Unexpected side effects have spelled the end for Ardelyx’s drug candidate to treat elevated potassium levels in the blood, which was in phase 3 testing.
The biotech says RDX7675 worked as expected, reducing levels of serum potassium at all doses tested, but this was accompanied by a decline in serum bicarbonate—a rise in the acidity of the blood that can cause complications and can be life-threatening.
As patients with hyperkalemia tend to require long-term treatment, the bicarbonate issue is too big a challenge to overcome and makes the drug commercially limited, says the company. So it has opted to shelve the polymer-based potassium binder—saving it about $40 million—and turn its attentions to small-molecule follow-up RDX013, which is back in preclinical development.
Hyperkalemia has been treated with sodium polystyrene sulfonate (SPS) for decades, but has unpleasant gastrointestinal side effects and can also result in low blood levels of magnesium and calcium, and is, frankly, not pleasant to take.
Sensing a commercial opening, the drug industry has expended quite a bit of effort trying to come up with alternatives, and a couple of years ago those efforts were rewarded when Relypsa (now part of Vifor Pharma) got FDA approval for Veltassa (patiromer) as the first alternative to SPS.
Sales haven’t quite been as Vifor hoped, however, at $16 million last year, but that swelled to about $24 million in the first half of the year and should get a further boost from approval in the European Union, which came in July, as well as label changes in the U.S.
Other efforts to develop alternatives to SPS have also struggled. AstraZeneca’s ZS-9 candidate was rejected by the FDA for the second time in 12 months in March, although it got a green light for the drug in Europe, where it is known as Lokelma.
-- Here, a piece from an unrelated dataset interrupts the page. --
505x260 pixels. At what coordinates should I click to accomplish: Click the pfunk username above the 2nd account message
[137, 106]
“The goal for RDX7675 was to develop a palatable product that could be taken chronically to address an important medical need for patients with hyperkalemia,” said Ardelyx CEO Mike Raab. “We are pleased by the activity observed; however, the unanticipated bicarbonate side effect creates a barrier for RDX7675, which we believe could limit its chronic use.”
The demise of Ardelyx’s hyperkalemia front-runner comes after a choppy patch for the biotech in the last couple of years.
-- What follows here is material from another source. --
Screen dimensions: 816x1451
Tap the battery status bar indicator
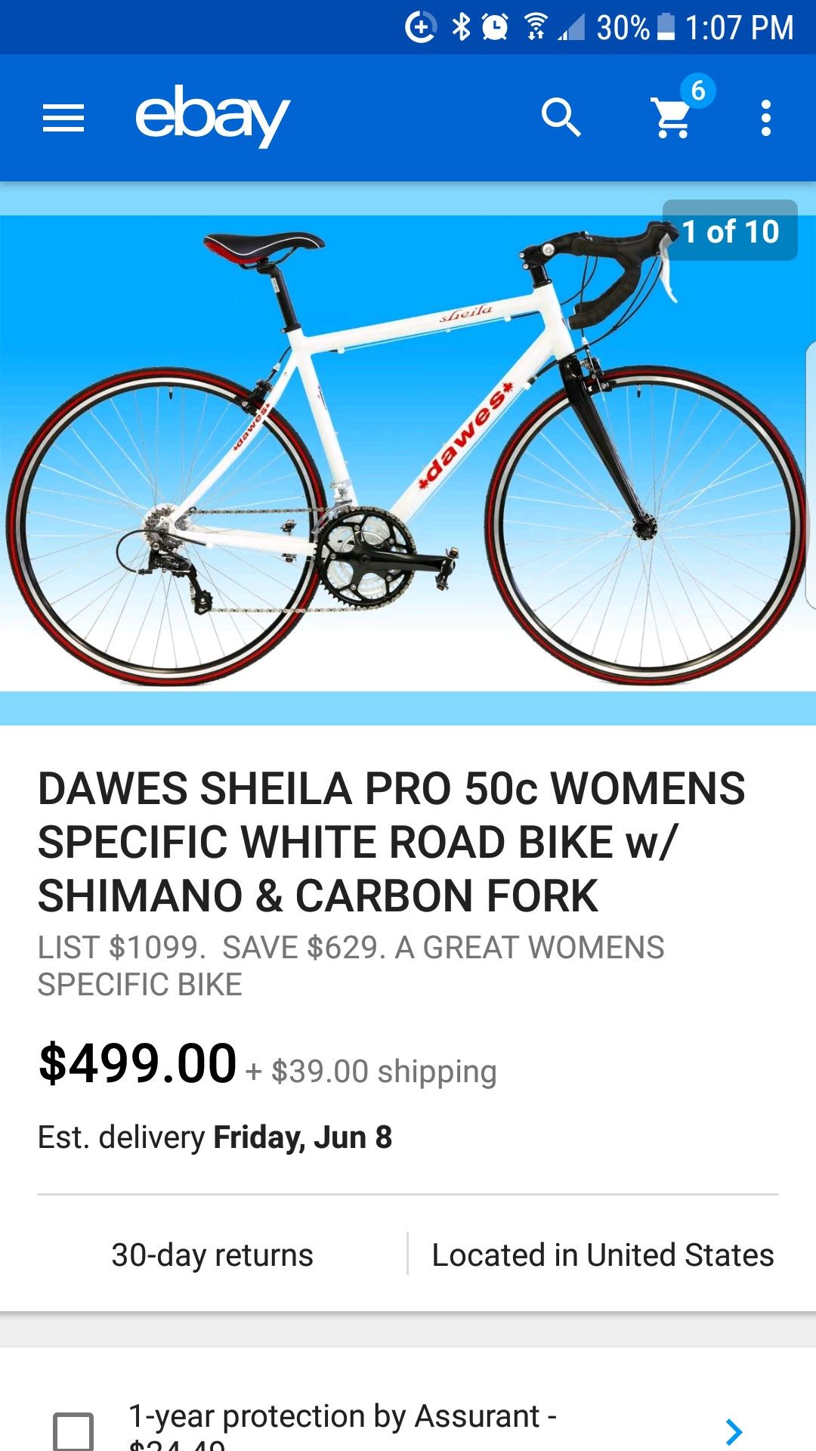[x=666, y=27]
Positive efficacy readouts for lead candidate tenapanor for high blood phosphate levels (hyperphosphatemia) in end-stage renal disease patients on hemodialysis have been undermined by safety concerns, especially diarrhea, as well as a failed trial in diabetics with chronic kidney disease and the loss of AstraZeneca as a development partner.
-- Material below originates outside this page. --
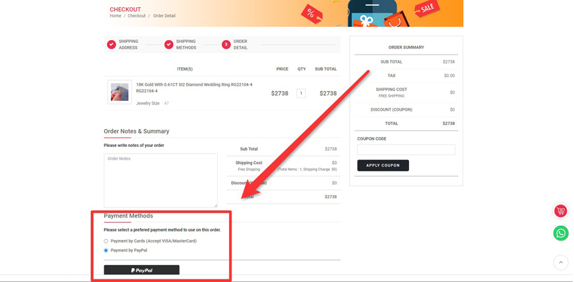Open the diamond ring product thumbnail
The image size is (574, 282).
119,92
The company now says it is ready to start enrolling patients in a second phase 3 tenapanor trial which, after discussion with the FDA, will include an active phosphate binder control arm as a safety comparator. If approved, tenapanor would be the first alternative to phosphate binders—which, according to Ardelyx’s chief development officer David Rosenbaum, Ph.D., are “highly burdensome” and difficult to take—for ESRD patients on dialysis.
The drug is also being tested for irritable bowel syndrome with constipation (IBS-c), and according to Raab remains on course for filing in that indication in the second half of 2018 after new data reported last month.
Earlier results for that program failed to impress investors, drawing out unfavorable comparisons with rival IBS-c therapies such as Ironwood Pharma’s already-approved Linzess (linaclotide) and Synergy’s Trulance (plecanatide), which is in late-stage testing.